HUDSON, New York — In case your first ideas about Rebecca Purdum’s continually fluctuating summary work are what they remind you of — for example, a mowed hayfield in winter seen beneath a moody grey sky — you wouldn’t essentially be unsuitable. You’ll, nevertheless, miss the deeper pleasure of not having the ability to pin them down. That is the conundrum these works current; they might resemble features of the pure world however they allude to an expertise past language. They thwart that craving to assert possession by naming, which all of us expertise, however which might forestall us from seeing and feeling sensorially. The artist’s refusal to create discursive work is radical.
Every work within the exhibition Rebecca Purdum: 11 Work at Pamela Salisbury Gallery is its personal world. Purdum doesn’t make artwork serially. Utilizing all of the paint she has for every bit, she applies it to a canvas or linen floor along with her arms and later scrapes it down with a palette knife. Each portray is an opaque diary of addition and subtraction, documenting a cycle of protecting and uncovering. Although traces of earlier marks stay, Purdum leaves no historical past of what path she took to succeed in her vacation spot. Her work are actually and metaphorically self-effacing.
Rebecca Purdum, “Harbor” (2024), oil on linen
In “Inside, Outside” (2024), she covers the floor with a darkish terre verte pigment (also called “green earth”). The method of build up and scraping down is inimitable. The portray’s darkest, densest space reads as each an oval and a gap, a pit that can’t be entered. A lighter, barely legible kind is seen within the middle. What does its presence signify? Its resistance to definition underscores the hole between expertise and language.
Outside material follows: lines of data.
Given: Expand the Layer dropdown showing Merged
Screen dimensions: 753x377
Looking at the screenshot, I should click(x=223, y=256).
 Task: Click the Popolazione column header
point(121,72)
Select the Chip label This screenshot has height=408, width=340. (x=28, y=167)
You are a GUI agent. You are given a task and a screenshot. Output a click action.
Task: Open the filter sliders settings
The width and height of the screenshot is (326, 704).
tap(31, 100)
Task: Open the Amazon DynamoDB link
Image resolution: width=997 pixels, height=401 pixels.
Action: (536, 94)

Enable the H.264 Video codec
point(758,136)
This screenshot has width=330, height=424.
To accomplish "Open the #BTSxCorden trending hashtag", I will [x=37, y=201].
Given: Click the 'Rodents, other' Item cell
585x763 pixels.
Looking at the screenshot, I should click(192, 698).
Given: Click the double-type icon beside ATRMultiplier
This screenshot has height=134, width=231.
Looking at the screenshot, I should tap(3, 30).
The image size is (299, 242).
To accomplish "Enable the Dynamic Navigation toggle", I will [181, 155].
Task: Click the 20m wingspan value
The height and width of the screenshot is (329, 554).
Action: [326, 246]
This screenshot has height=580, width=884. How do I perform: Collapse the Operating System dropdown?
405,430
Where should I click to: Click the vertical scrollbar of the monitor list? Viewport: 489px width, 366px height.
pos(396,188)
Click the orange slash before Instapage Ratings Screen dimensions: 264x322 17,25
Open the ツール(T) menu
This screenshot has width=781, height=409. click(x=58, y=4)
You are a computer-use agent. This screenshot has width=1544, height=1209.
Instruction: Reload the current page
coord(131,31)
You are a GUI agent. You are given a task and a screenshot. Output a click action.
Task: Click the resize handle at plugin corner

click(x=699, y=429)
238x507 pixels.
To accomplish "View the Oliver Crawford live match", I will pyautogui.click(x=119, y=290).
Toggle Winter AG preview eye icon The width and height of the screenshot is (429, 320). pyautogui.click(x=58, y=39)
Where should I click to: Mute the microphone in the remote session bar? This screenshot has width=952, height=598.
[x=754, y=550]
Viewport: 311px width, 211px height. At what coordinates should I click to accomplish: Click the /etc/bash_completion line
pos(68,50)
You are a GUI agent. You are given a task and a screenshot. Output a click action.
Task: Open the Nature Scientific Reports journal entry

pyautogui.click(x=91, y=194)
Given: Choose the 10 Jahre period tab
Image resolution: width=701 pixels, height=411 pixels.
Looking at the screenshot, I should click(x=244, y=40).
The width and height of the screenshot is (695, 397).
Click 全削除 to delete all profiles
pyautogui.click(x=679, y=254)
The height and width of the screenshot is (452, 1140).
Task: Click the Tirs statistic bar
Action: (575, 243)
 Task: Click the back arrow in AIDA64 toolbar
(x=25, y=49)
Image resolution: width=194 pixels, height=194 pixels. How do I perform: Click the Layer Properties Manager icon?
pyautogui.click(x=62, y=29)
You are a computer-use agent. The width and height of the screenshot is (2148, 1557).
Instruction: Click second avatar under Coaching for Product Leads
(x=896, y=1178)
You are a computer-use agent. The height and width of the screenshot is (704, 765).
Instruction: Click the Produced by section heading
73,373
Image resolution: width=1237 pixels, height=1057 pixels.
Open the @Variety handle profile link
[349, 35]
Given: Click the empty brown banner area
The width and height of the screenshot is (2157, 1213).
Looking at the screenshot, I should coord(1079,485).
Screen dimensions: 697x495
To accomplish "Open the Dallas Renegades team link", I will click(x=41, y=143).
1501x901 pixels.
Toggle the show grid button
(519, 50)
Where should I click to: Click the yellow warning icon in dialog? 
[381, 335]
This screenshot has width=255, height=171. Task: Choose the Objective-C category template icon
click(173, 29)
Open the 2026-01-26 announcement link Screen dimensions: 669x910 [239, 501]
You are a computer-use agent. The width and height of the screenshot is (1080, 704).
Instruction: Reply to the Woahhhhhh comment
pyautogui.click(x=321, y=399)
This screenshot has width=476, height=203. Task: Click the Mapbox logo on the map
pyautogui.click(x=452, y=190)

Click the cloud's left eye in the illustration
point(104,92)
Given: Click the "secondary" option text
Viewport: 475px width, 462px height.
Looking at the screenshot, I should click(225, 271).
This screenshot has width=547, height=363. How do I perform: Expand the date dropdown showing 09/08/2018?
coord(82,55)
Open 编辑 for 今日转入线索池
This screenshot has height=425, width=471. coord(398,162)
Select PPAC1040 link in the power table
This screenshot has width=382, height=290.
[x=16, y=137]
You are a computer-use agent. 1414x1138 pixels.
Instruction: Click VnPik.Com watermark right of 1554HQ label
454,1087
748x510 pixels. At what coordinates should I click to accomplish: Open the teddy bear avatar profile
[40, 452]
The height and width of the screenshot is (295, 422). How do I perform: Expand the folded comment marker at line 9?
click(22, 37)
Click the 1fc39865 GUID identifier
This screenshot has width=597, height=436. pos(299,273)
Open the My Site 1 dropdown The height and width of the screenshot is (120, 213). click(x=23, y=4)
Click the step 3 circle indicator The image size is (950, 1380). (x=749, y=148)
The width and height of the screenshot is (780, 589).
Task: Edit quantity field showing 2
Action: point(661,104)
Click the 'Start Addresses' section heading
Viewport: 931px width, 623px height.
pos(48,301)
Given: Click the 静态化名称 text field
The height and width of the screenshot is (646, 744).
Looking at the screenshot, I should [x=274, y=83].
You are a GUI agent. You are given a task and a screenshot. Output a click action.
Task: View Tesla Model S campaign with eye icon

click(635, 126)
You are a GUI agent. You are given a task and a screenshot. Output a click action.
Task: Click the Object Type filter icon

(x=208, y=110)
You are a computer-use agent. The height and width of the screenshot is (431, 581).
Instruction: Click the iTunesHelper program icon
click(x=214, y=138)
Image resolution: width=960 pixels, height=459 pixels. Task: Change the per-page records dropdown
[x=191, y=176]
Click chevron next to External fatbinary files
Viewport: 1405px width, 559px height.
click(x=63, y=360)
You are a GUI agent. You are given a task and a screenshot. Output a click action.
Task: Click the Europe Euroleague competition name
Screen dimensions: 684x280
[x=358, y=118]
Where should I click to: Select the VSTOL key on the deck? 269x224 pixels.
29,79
In “January” (2025) and “Harbor” (2024), paint and woven linen floor have turn into one, a file of scraping away and erosion. Within the latter, the densest space floats close to the highest, a darkish maroon cloud. At the same time as it could provoke a way of weariness, just a few indecipherable white marks stir different emotions. What are we to make of those marks inside this darkness? Or that this space appears to drift? How will we interpret the inexperienced marks in “January” that look like each a part of the abraded floor and separate from it?
Rebecca Purdum, “Inside, Outside” (2024), oil on panel
As with the maroon cloud, regardless of how onerous we strive, we can’t peer deeper into the floor. The will to see deeper acknowledges the infinitesimal existence of the person. Is the “Harbor” wherein we search an inconceivable refuge a way of infinity? Purdum’s work at all times make me hyper-conscious of my inescapable solitariness, without delay unhappy and wondrous. They remind me of the opening line of Rainer Maria Rilke’s “The First Elegy”: “Who, if I cried out, would hear me among the Angels’/Orders?”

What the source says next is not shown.